Riforma della cittadinanza: provaci ancora, Italia
Riforma della cittadinanza: provaci ancora, Italia è un articolo è stato tratto integralmente da LaVoce.info ed è a firma di : Chiara Tronchin e Enrico Di Pasquale, due ricercatori della Fondazione Leone Moressa; Chiara ed Enrico sono anche autori dell'articolo Giovani che non lavorano e non studiano apparso su Civitas il 2 luglio 2021.
Si torna a discutere di ius scholae. È molto difficile che la legge possa essere approvata. Eppure permetterebbe di aggiornare una norma vecchia di trent’anni, non più adeguata alla situazione attuale, con comunità ormai radicate nel nostro paese.

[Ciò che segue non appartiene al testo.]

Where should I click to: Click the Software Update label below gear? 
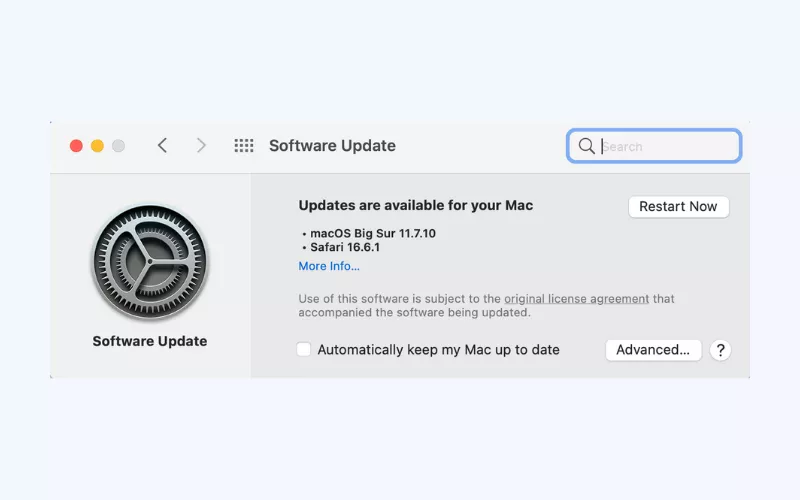(150, 341)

alcune definizioni utili: ius scholae, ius soli, ...
Ius Sanguinis
È un'espressione giuridica che indica l'acquisizione della cittadinanza per il fatto della nascita da un genitore o con un ascendente in possesso della cittadinanza. Si contrappone allo ius soli, che indica invece l'acquisizione della cittadinanza per il fatto di nascere nel territorio statale, indipendentemente dalla cittadinanza posseduta dai genitori. Attualmente un buon numero degli stati europei, fra cui l'Italia, adottano lo ius sanguinis. I principali paesi europei (Regno Unito, Germania e Francia) applicano forme modificate di ius soli (oltre alla nascita sul territorio dello stato sono richieste diverse condizioni variabili da stato a stato).
Ius soli
È un'espressione giuridica che indica l'acquisizione della cittadinanza di un dato Paese come conseguenza del fatto giuridico di essere nati sul suo territorio, indipendentemente dalla cittadinanza dei genitori. Si contrappone allo ius sanguinis (o «diritto del sangue»), che indica invece la trasmissione alla prole della cittadinanza del genitore, sulla base pertanto della discendenza e non del luogo di nascita. Quasi tutti i paesi del continente americano applicano lo ius soli in modo automatico e senza condizioni. Tra questi gli Stati Uniti, il Canada e quasi tutta l'America latina.[5] Alcuni paesi europei (Francia, Germania, Italia, Irlanda e Regno Unito) concedono altresì la cittadinanza ius soli, sebbene con alcune condizioni.
Ius Scholae,
Presentata dal deputato 5 stelle Giuseppe Brescia, prevede che possano richiedere la cittadinanza italiana prima dei 18 anni coloro che sono giunti in Italia entro i 12 anni, hanno risieduto legalmente e senza interruzioni nel nostro Paese e hanno completato un ciclo scolastico di almeno cinque anni. La richiesta può essere effettuata anche da uno solo dei due genitori, o da chi esercita la patria potestà. La discussione sulla proposta di legge, iniziata mercoledì 29 giugno, è stata rimandata alla prossima settimana. Si tratta di una legge attesa da circa un milione di ragazzi e ragazze minorenni che, pur essendo nati in Italia o arrivati qui da bambini, non si vedono ancora riconosciuto lo status di cittadino.
Ius Culturae
Principio del diritto per cui gli stranieri minori acquisiscono la cittadinanza del Paese in cui sono nati e vivono, a patto che ne abbiano frequentato le scuole o vi abbiano compiuto percorsi formativi equivalenti per un determinato numero di anni. I minori stranieri nati nel nostro Paese o arrivati entro i 12 anni di età possono diventare italiani dimostrando di aver frequentato regolarmente almeno 5 anni di percorso formativo. Possono essere uno o più cicli scolastici, oppure corsi di istruzione professionale triennali o quadriennali che diano una qualifica. Nel caso sia la scuola primaria, essa deve essere completata. Si tratta del cosiddetto ius culturae. quando parliamo di Ius soli e ius culturae, non parliamo di migranti, ma di persone nate in Italia e che qui hanno compiuto un ciclo scolastico.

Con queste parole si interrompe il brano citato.